Propõe-se, assim, uma conceitualização latino-americana dos direitos humanos situando as contribuições da sua realidade ao pensamento de direitos humanos mundial.

As lutas sociais e o pensamento latino-americano no discurso dos direitos humanos: dois exemplos a resgatar

Existem duas correntes de pensamento que não poderiam ser mais contraditórias mas, ao mesmo tempo, mais emblemáticas da retroalimentação entre o pensamento e a ação na construção do discurso de direitos humanos: a teologia da libertação e a transição para a democracia. Em primeiro lugar, poder-se-ia falar em termos mais gerais da contribuição da filosofia da libertação, mas, rigorosamente, foi a prática pastoral da teologia da libertação a que se tornou central para a construção de uma ideia de direitos humanos baseada na libertação.

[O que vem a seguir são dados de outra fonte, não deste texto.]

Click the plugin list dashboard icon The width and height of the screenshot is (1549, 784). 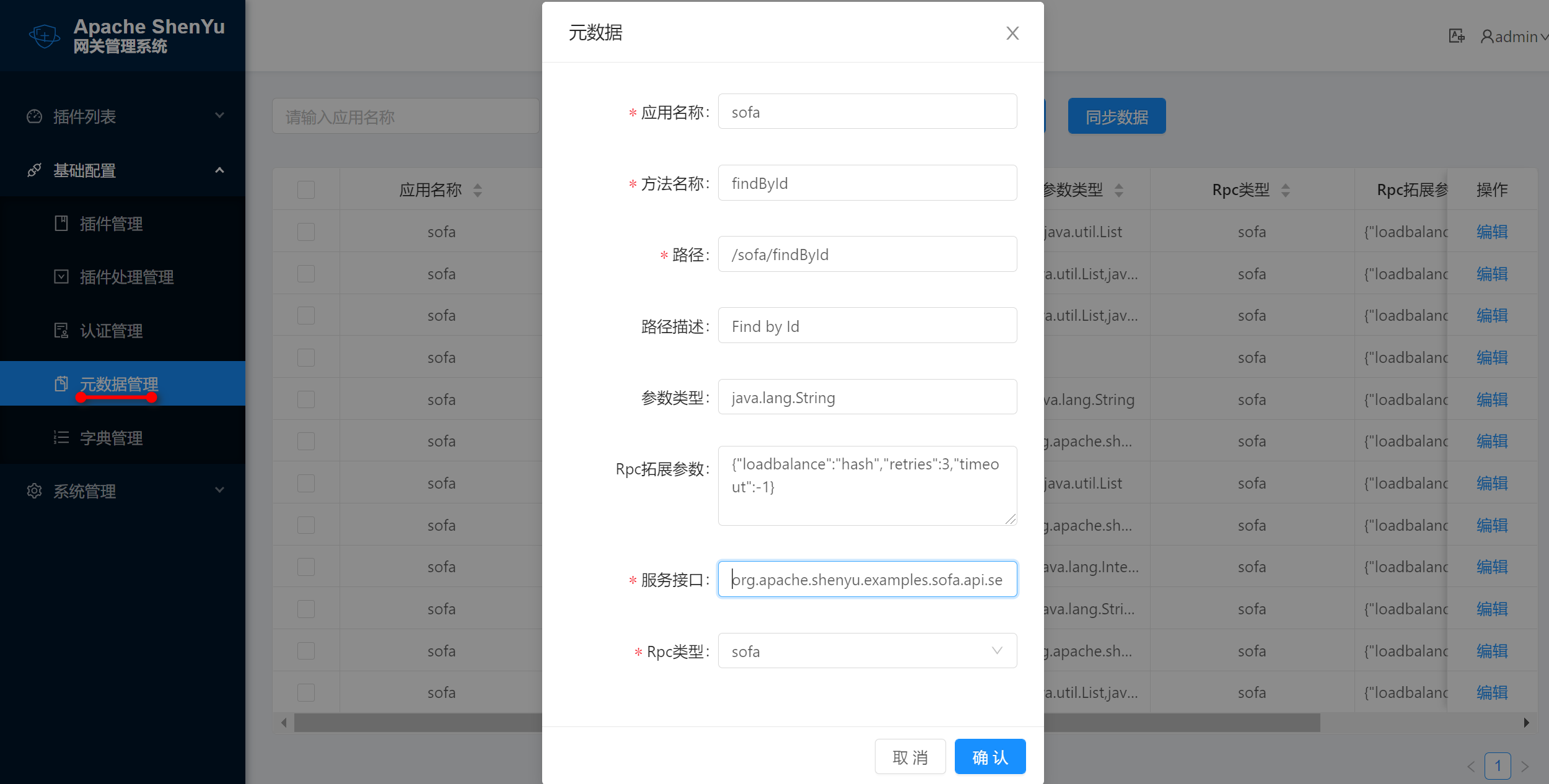point(35,116)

Em sua origem, a teologia da libertação não era um marco de pensamento naturalmente ligado aos direitos humanos, já que estava inspirada no estruturalismo latino-americano e na sua crítica ao desenvolvimento. Em 1968, o padre Gustavo Gutiérrez apresentou as bases de uma nova teologia que combinava teoria e prática em benefício das massas oprimidas do continente. Esta teologia, segundo ele, teria seu locus nos pobres com a finalidade de liberá-los da opressão, a mesma que deveria ser analisada com as ferramentas das ciências sociais, particularmente a análise marxista da luta de classes. Essas ideias foram desenvolvidas mais detalhadamente por outros teólogos da região, como José Miguel Bonino e Hugo Assmann (Berryman, 1987; Sigmund, 1990). Esses teólogos rechaçavam as ideias de democracia e direitos humanos porque as vinculavam com a política intervencionista dos Estados Unidos por meio da Aliança para o Progresso5 5 Para uma discussão de como os teólogos da libertação rechaçavam as ideias de democracia e direitos humanos nos anos de 1970, ver Sigmund (1990, p.52-78). Nesse capítulo, Sigmund oferece uma caracterização dos representantes mais importantes das ideias marxistas na teologia da libertação, como Gustavo Gutiérrez, Juan Luis Segundo, José Miguez Bonino, Hugo Assmann e Enrique Dussel. Ver também: Berryman (1987), Aguayo Quezada e Parra Rosales (1997) e Grugel (2002). .

A grande exceção a esse rechaço aos direitos humanos foi José Comblin, que compartilhava as ideias de seus colegas de que a Igreja deveria concentrar os seus esforços em criticar o desenvolvimento econômico, mas assinalava que, na prática, dada a generalização da doutrina de segurança nacional no sul do continente, os direitos humanos eram centrais para uma nova abordagem pastoral baseada na libertação. Comblin dizia que diante da violência das ditaduras militares no Brasil, Paraguai, Uruguai, Argentina, Bolívia e Chile, era necessário que as Igrejas desses países produzissem declarações públicas em defesa dos direitos humanos, especialmente no Chile e no Brasil (Comblin, 1979), onde os teólogos da libertação tiveram um grande êxito com as Comunidades Eclesiais de Base (CEBs). Como a repressão se generalizara na América do Sul e Central e a Igreja tivera um papel fundamental na organização social de base, por meio das mencionadas CEBs, as ideias de Comblin começaram a fazer sentido. De fato, os praticantes da teologia da libertação usavam o discurso dos direitos humanos pragmaticamente, para buscar os desaparecidos e defender os torturados e presos arbitrariamente pelos governos de segurança nacional.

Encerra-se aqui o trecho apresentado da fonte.